Students, Eric Esquivel, 11, and Hunter Fuehrer, 10, complete their monthly mental health Nearpod for February.

Mental health care has been stigmatized for centuries. Families avoid it at the dinner table, bosses dismiss its importance, and educators gloss over it in school settings – but within recent years, society has begun to embrace the previously forbidden concept.

Rather than past tortuous forms of treatment like cruel electroshock therapy and forcing the depressed into convoluted insane asylums, people are now normalizing practical talk therapy and psychiatric care. This includes the discussion of it being brought into classrooms, though many students are against the current approach schools have taken.

“The school mental health training lacks an emotional side to it,” said junior Grace DeCoursey. “So much of it is outdated with stereotypical views, and it’s almost hypocritical of the school to preach mental health while damaging the mental health of students at the same time.”

DeCoursey added that because many students base their self-worth off of their academic achievements, it’s easy to become depressed or develop anxiety if their confidence is lost, and many teachers don’t seem to understand the sizable workload teenagers have on their shoulders. This becomes a vicious cycle and is a serious weight dragging down the mental stability of adolescence.

But the problem is rarely the teacher themself. Individual teachers aren’t always qualified or trained to be attentive to all of student matters. Mental health is an intensely complex subject and teachers have hundreds of kids that they see on a daily basis. While it’s possible for them to be more forgiving about homework assignments and many have been given the recent chaos due to the pandemic, they can’t be expected to pick up on every single student’s mental state. However, solutions are possible and attainable.

“I think they should bring in real mental health counselors and have them talk about the complex matters a Nearpod can’t cover on its own,” said junior Naman Doad. “I don’t think we should shy away from bringing in real life experiences and talking about the darker, more traumatic side of things just as much as we talk about the solutions to them.”

Bringing in professionals would be much more beneficial to students in this way. Having them available on campus is helpful, but not enough on its own. People want a more personal approach that goes beyond staring at a screen that’s providing generalized advice.

Some students think that the material is thorough enough, but agree that the method could be better executed in a way that’s accommodating for all individuals.

“The mental health training is effective in terms of what it goes over, but how it’s presented in a class could be improved upon,” said senior Louis Tocco. “They need to make it grab and keep people’s attention.”

On the other hand, there are students who desperately want and need help but are too afraid to reach out for it. The system built has made it extremely difficult for students to be honest about their feelings because they’re constantly afraid of being Baker Acted – a law which allows the involuntary institutionalization of a person at risk of potentially harming themselves or someone else.

Students are wary to open up about their traumatic experiences and what internal battles they’re fighting because of the county policies that have been mandated. The fear of being unnecessarily institutionalized holds them back from speaking to their counselor or a mental health professional, which then prevents them from receiving the help they need.

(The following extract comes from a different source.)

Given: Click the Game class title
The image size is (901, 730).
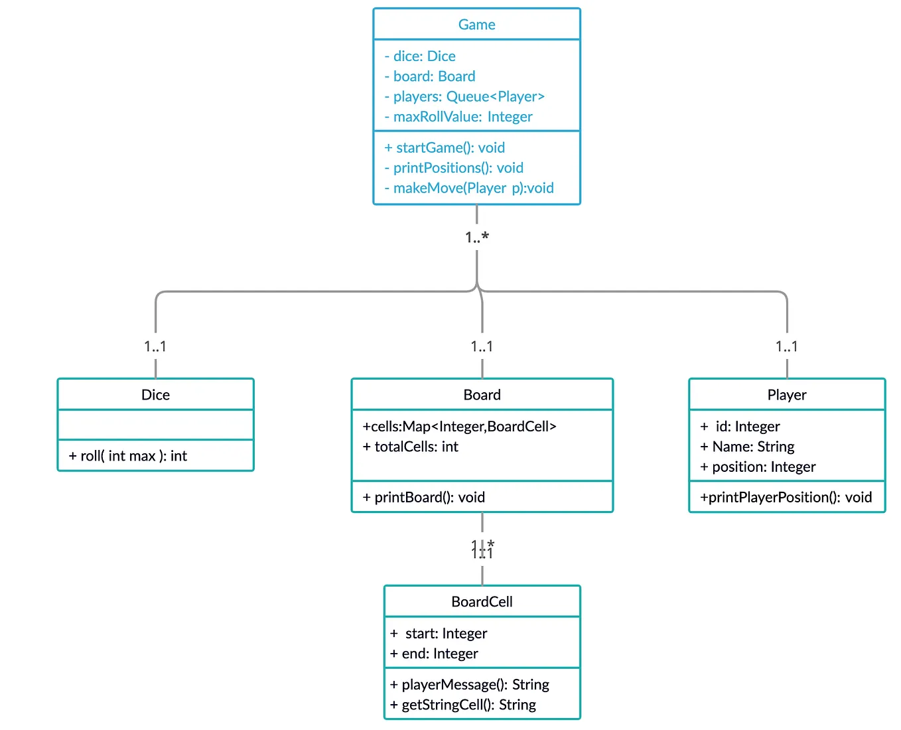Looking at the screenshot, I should pos(476,25).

“Not all therapists are the same, but after the experience I had with a counselor, I will never be opening up about anything personal that has happened in my life,” said junior Kiana Wilkerson. “I’m afraid to seek out help because they might use my words against me and cause me harm.”

If there was a more effective system set in place, it would greatly benefit those who are struggling with their mental health. Students won’t be vulnerable in a setting where they don’t feel comfortable or safe enough to do so, which results in an influx of issues like anxiety, depression and suicide attempts.

According to America’s Health Rankings annual report, the rate of suicide in adolescence has increased to an unimaginable degree throughout recent years. It’s become the second leading cause of death among young people between the ages of ten to nineteen, making it vital to properly educate students while they’re still in that dangerous age range.

“In the last few years, the addition of district mental health counselors and workshops has been a great shift in promoting mental health awareness,” said licensed mental health therapist Crystal Conley. “That being said, I believe there is still room for growth. Many counselors are stretched thin due to the amount of money provided to the district to be utilized for mental health.”

Society may be moving in the right direction, but the main concern is whether or not it’s moving fast enough. There are teenagers out there today that are in need of psychiatric care but are terrified to receive it because of the structure behind mental health education and the unimpactful way it’s presented to them.

 Now is a fragile time in any teenager’s life. They need real guidance from a professional mental health counselor that will genuinely reach and benefit them. It’s possible to achieve this, but not before adjusting the broken system.